For a long time, we have had UNION and UNION ALL to write SQL statements that act as an ‘OR’ operation between two SQL statements. The ORing grabs records from either the first or the second SQL. INTERSECT, though, acts as an AND, meaning that the results must exist in both sets. Unfortunately, there is no INTERSECT keyword in VFP for us to use.

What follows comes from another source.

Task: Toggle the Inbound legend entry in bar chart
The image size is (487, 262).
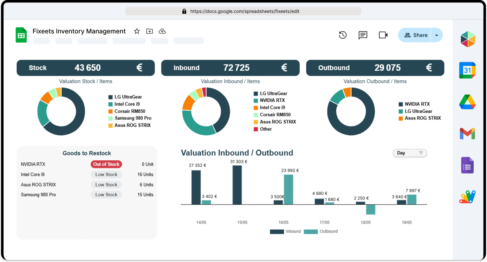Action: point(285,232)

I have found that the need for INTERSECT usually accompanies partitioned files, or when doing comparisons between two versions of files. For example, to find all the customers that have placed an order in 2004 and 2005, using two partitioned customer tables (partitioned by calendar years 2004 and 2005), you can use intersect set logic. In SQL Server 2005, the syntax is quite simple:

*-- In SQL Server 2005, you can:
SELECT cust_id, cust_name, cust_dob FROM sales_2004
INTERSECT
SELECT cust_id, cust_name, cust_dob FROM sales_2005

But in VFP9, and in prior versions of SQL Server, you have to do a little more work:

*-- IN VFP9, the following is equivalent
SELECT cust_id, cust_name, cust_dob ;
  FROM (;
    SELECT cust_id, cust_name, cust_dob FROM sales_2004 ;
    UNION ALL ;
    SELECT cust_id, cust_name, cust_dob FROM sales_2005 ;
  ) AS tmp1 ;
  GROUP BY cust_id, cust_name, cust_dob ;
  HAVING COUNT(*) = 2 ;
  INTO CURSOR crIntersect

Please note these examples both make use of DISTINCT (SQL Server 2005 performs an implicit DISTINCT with INTERSECT). This means that it can only compare distinct records. What if the same customer ordered 12 products in 2004 and 8 in 2005? The above INTERSECT example would bring in the customer just once for each year. Although I have never had a need to write such a query, I have a few ideas on how it could be done. If anyone is bored or needs to burn 15 minutes, give it a try!

UPDATE

I failed to mention how the above code is better or different than simply using an inner join (as a colleague suggested). I had to think about this for a minute but then I recalled why using an inner join for intersecting isn’t perfect: NULLS. Inner joins treat nulls as different, whereas the above syntax does not. To test this out for yourself, run the above SQL on two tables that have a column set to NULL (for example, a NULL DOB) for the same customer in both tables. You’ll notice that the inner join refuses to recognize that NULL = NULL.

Tags: , , ,

2 Comments

UNION oddity (or maybe it’s just me)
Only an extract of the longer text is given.